Parasites and Suicidal Shrimp

Posted by KristenM on August 21st, 2013

By Katie Sinclair

A grass shrimp infected with a trematode parasite (photo: Sara Gonzales)

A grass shrimp infected with a trematode parasite (photo: Sara Gonzalez)

While the idea of playing host to something out of the movie Alien is decidedly unpleasant, it’s hard not to marvel at theexquisite grossness of microscopic parasites. Parasites take advantage of their hosts for resources and shelter, but research on parasites suggests that they also can manipulate their hosts’ behavior: Crickets will drown themselves, snails position themselves to be eaten by birds, and some theories suggest that cat-lovers infected with the parasite Toxoplasma gondii become self-destructively reckless.  More than half the known species in the world are parasites—making parasitism the most popular lifestyle on Earth.

At the Smithsonian Environmental Research Center (SERC), the Marine Invasions Lab has been tracking parasites in grass shrimp, an incredibly common near shore species. Rates of parasitism are extremely high in grass shrimp, with some years 90 percent of the shrimp caught displaying parasite infection. The most common parasite is a trematode that forms cysts in the tail of the shrimp. Sara Gonzalez, who interned with SERC this summer, wanted to see if parasitized shrimp displayed different predator avoidance behaviors than unparasitized shrimp. Because the trematode only reproduces in birds and mammals, the parasite must find a way to make its way up the food chain. Sara suspected that infected shrimp will change their behavior  in a way that makes them more vulnerable to predators like mummichogs. The parasite does not infect the mummichogs directly, but mummichogs are prey for mammals and birds. If a mummichog that has ingested an infected shrimp gets eaten by a bird or mammal, then the parasite will be able to reproduce.

Sara first looked at the use of woody debris by infected and uninfected shrimp. Studies have shown that grass shrimp use woody debris as a way to avoid predators. Sara used sweep nets to collect parasitized and unparasitized shrimp, and then set up a tethering experiment (shrimp fastened with fishing line to stakes to see how many survive) with two treatments: one with shrimp tethered on bare sediment, and one with shrimp on woody debris. The shrimp were placed far enough away to not interact with each other, with alternating placements of parasitized and unparasitized shrimp. In the woody debris trial, Sara suspected that parasitized shrimp would have a shorter survival time, since the parasite would affect their use of woody debris to avoid predation.

Items in a dataset:
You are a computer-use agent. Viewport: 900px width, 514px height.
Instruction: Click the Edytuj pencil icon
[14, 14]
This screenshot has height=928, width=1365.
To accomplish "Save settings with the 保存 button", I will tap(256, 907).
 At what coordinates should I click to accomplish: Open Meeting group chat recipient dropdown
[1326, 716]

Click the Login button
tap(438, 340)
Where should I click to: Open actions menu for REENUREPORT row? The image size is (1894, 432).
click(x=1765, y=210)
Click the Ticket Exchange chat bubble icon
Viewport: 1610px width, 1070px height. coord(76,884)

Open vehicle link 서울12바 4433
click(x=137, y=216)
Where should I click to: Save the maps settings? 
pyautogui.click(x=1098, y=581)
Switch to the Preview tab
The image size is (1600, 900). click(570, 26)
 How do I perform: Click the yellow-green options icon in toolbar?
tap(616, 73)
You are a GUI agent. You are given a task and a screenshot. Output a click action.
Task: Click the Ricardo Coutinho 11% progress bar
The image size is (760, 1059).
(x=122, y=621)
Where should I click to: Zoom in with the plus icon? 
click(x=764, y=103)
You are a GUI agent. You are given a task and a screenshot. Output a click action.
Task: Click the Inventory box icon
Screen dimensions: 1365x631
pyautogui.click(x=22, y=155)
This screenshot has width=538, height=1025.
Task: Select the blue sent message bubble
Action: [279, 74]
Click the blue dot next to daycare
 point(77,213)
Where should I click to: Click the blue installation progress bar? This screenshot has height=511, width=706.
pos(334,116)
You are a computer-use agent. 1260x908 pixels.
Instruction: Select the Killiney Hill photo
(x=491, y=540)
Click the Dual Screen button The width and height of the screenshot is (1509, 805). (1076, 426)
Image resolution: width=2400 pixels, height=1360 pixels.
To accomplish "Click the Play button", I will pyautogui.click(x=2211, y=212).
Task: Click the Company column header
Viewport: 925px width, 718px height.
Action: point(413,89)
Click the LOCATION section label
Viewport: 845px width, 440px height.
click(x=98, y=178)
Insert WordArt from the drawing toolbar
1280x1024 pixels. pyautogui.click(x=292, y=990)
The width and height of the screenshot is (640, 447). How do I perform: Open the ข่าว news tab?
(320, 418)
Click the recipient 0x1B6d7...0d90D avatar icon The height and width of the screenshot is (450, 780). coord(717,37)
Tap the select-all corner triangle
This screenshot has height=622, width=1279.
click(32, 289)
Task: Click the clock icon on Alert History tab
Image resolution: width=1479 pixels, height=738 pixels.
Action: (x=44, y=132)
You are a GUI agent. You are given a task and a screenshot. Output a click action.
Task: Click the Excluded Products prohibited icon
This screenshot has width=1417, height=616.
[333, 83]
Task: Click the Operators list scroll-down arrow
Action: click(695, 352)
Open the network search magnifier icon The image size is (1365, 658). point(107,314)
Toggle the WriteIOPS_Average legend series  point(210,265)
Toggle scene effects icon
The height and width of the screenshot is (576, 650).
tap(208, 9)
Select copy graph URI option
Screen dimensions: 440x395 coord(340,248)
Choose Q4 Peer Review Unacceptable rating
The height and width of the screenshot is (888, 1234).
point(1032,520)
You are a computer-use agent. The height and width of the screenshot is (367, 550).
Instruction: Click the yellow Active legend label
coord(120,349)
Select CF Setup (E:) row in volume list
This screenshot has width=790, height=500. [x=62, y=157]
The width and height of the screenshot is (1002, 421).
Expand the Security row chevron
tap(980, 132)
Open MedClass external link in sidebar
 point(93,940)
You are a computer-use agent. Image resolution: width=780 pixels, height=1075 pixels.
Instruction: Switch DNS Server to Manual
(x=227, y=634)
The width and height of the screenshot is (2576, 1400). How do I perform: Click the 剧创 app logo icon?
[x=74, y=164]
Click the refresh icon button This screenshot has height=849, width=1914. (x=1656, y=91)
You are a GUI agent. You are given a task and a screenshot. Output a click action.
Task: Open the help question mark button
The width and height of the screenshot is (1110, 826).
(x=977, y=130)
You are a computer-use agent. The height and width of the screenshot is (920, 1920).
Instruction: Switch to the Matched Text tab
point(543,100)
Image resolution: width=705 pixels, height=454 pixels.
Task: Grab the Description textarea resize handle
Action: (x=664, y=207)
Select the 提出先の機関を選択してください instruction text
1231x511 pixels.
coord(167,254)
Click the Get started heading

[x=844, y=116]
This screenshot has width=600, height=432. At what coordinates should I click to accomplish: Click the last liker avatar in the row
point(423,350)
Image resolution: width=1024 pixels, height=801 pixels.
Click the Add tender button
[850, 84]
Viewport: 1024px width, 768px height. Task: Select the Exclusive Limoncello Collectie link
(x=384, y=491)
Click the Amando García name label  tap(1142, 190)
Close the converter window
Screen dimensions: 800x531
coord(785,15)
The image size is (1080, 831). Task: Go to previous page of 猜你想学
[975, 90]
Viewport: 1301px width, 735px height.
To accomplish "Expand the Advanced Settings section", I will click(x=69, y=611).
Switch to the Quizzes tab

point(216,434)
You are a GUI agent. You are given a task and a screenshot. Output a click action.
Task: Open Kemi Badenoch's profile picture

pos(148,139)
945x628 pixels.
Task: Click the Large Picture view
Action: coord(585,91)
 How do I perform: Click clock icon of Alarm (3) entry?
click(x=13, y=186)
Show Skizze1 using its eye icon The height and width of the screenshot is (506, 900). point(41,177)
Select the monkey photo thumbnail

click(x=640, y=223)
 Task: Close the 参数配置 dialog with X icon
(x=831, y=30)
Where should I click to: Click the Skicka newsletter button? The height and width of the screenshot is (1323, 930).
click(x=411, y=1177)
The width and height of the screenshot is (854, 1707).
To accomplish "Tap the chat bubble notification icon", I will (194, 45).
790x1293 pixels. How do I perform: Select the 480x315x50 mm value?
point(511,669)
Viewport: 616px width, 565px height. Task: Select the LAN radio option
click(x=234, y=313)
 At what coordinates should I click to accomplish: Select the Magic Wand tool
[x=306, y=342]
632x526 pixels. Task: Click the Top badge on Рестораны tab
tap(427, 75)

BRIEF A
According to the article on parasites in grass shrimp, where does the most common parasite of these shrimp form cysts?
BRIEF B
In its opening paragraph, what examples does the grass shrimp article give of hosts whose behavior parasites may manipulate? List them all.
BRIEF C
Pick up the article on parasites in grass shrimp after its last sentence and continue it for one more paragraph.
None of the rows above is needed here.

RESPONSE A
It forms cysts in the tail of the shrimp.

RESPONSE B
- Crickets drown themselves.
- Snails position themselves to be eaten by birds.
- Cat-lovers infected with the parasite Toxoplasma gondii may become self-destructively reckless.

RESPONSE C
Sara shows off a sweep net full of grass shrimp

Sara shows off a sweep net full of grass shrimp

However, the results of the tethering trial were inconclusive: All the shrimp were eaten, and there were no significantdifferences between survival times between woody debris and bare sediment trials, or between parasitized and unparasitized shrimp. Undeterred, Sara went back to the lab to set up an experiment to monitor the shrimp’s behavior. She set up four treatments and ran each trial for parasitized and unparasitized shrimp: tanks with a shrimp and no mummichogs, shrimp with a mummichog, shrimp with woody debris, and shrimp with woody debris and mummichogs. Sara rigged a camera to record the trials in order to not disturb the animals.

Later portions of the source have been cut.